Unique challenges for Agile development in government
Implementing Agile development with the federal government is not without unique challenges, members of a Sept. 26 panel said.
Agencies are accustomed to the waterfall process, said Tim McCrosson, a senior policy analyst within the Office of Management and Budget office of e-government and information technology. He spoke during an event put on by AFCEA-Bethesda in Rockville, Md.
"Those customers have to be taught that we're not shooting for perfection with this first product," he said. Agile seeks to produce several iterations of an application in quick succession, with each iteration an improvement over the previous one.
Because waterfall dominates federal agencies, customers also tend to believe--based on experience--that working with developers is a one-shot chance at getting better functionality. That generates suspicion of iterative products.
Agile also bumps into traditional federal practices and mores in different ways. It hinges on extensive end-user participation--but, noted McCrosson, many federal offices are short-staffed these days.
"If you can't get the customer to come down…and then, weeks later test capability, and give you feedback, then it's not going to be the right process," he said.
Diffused accountability presents another challenge, said Mark Schwartz, chief information officer of U.S. Citizen and Immigration Services.
Agile methodology assumes that a single authority can prioritize a backlog of requirements according to value, "but in government it's a little bit harder to have one person make value decisions. We might have a bunch of different business silos in the agency and they all have their own sense of what's important…and then we're also going to have input from counsel and privacy, OMB, GAO, inspectors general," he said.

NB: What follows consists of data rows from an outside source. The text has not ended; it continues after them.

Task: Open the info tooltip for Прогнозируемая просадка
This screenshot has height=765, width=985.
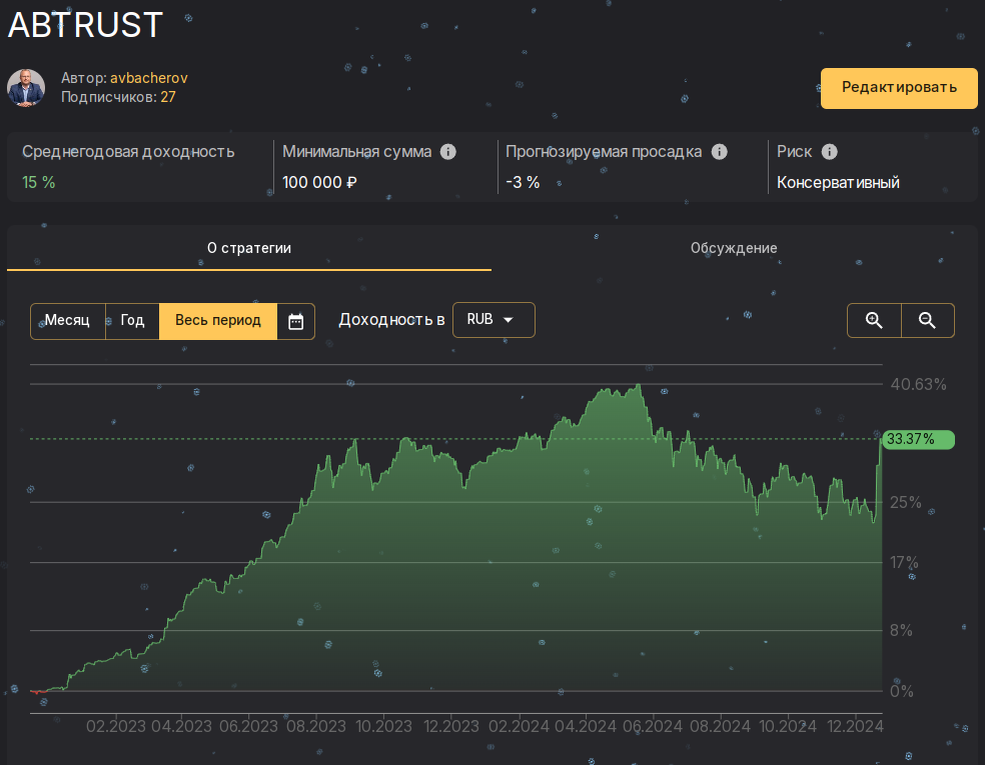Action: (719, 151)
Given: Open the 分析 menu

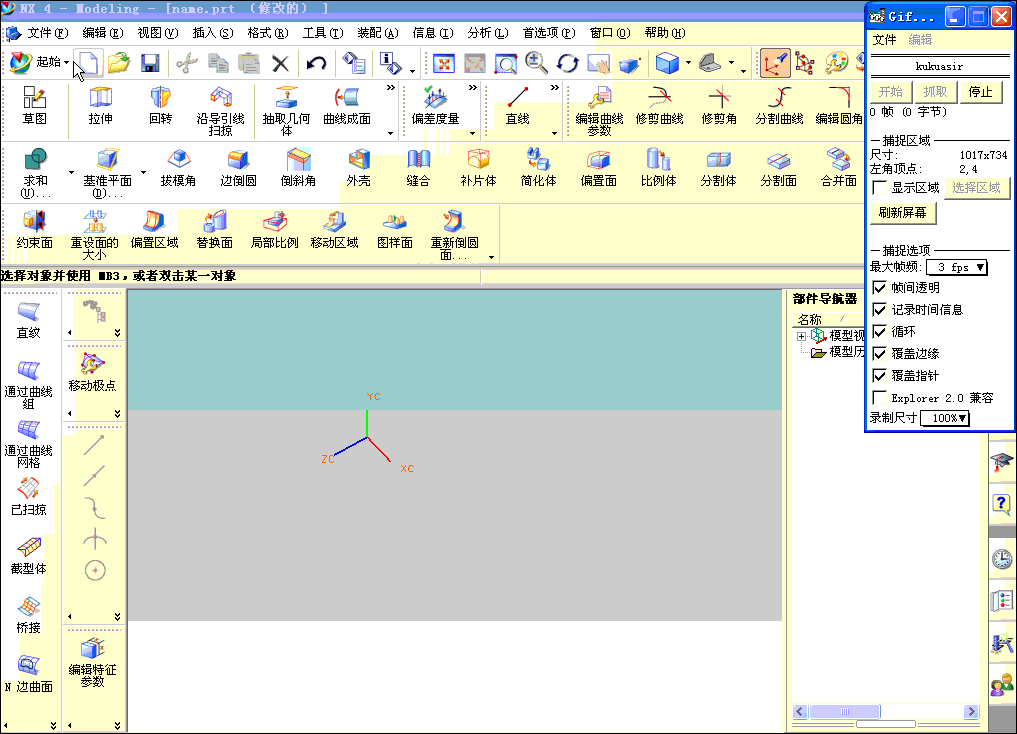Looking at the screenshot, I should (x=487, y=33).
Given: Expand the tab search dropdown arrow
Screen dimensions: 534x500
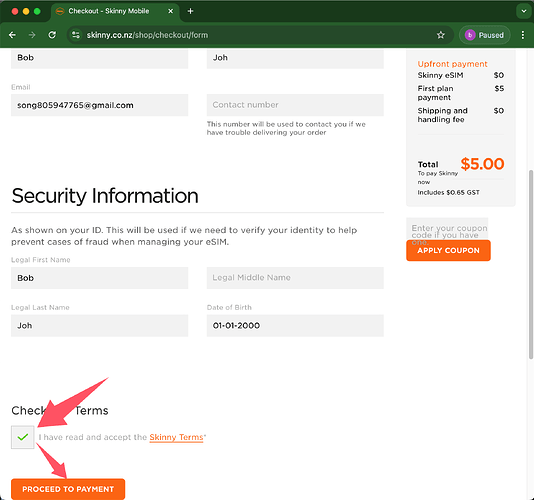Looking at the screenshot, I should click(x=523, y=11).
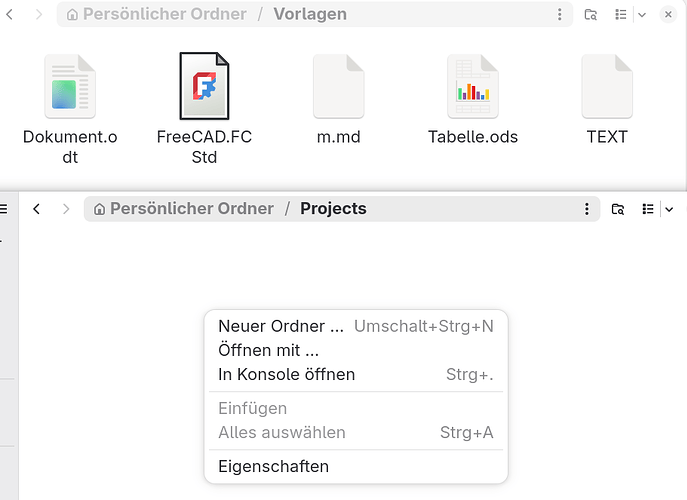Search folder in the Projects window
Image resolution: width=687 pixels, height=500 pixels.
tap(618, 209)
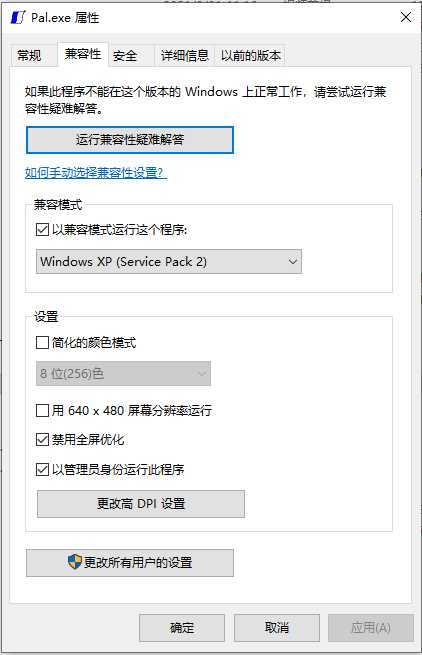
Task: Check 用 640 x 480 屏幕分辨率运行
Action: [x=42, y=410]
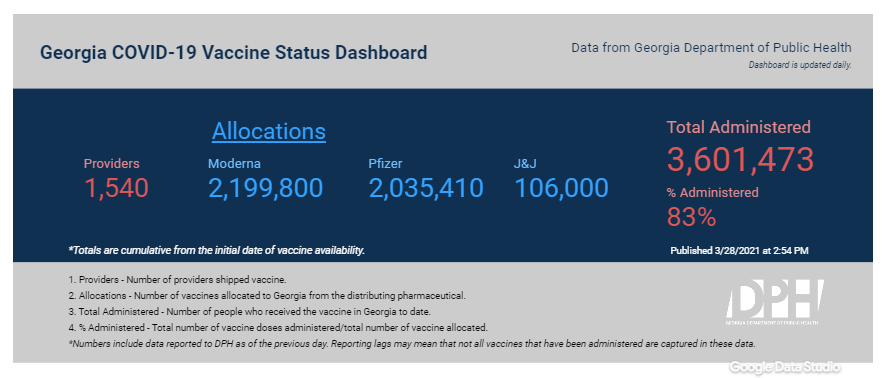Click the Georgia COVID-19 Vaccine Status Dashboard title
Image resolution: width=888 pixels, height=378 pixels.
tap(233, 53)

In addition, horizontal communication across those silos isn't encouraged, at least not within the military, noted Tom Sasala, chief technology officer of the Army Information Technology Agency.
Federal acquisition presents another challenge, since "you don't actually understand how the system is going to end up" at the initiation of an Agile project, said Shawn Kingsberry, chief information officer of the Recovery Accountability and Transparency Board.
Contracting officers are trained to translate a set of requirements into a contract, but a point of Agile is not to have all of the requirements defined upfront.
Agile can work in the acquisition process "if we can get out of that mindset that we're buying a product and get into the mindset of we're buying a process," McCrosson said.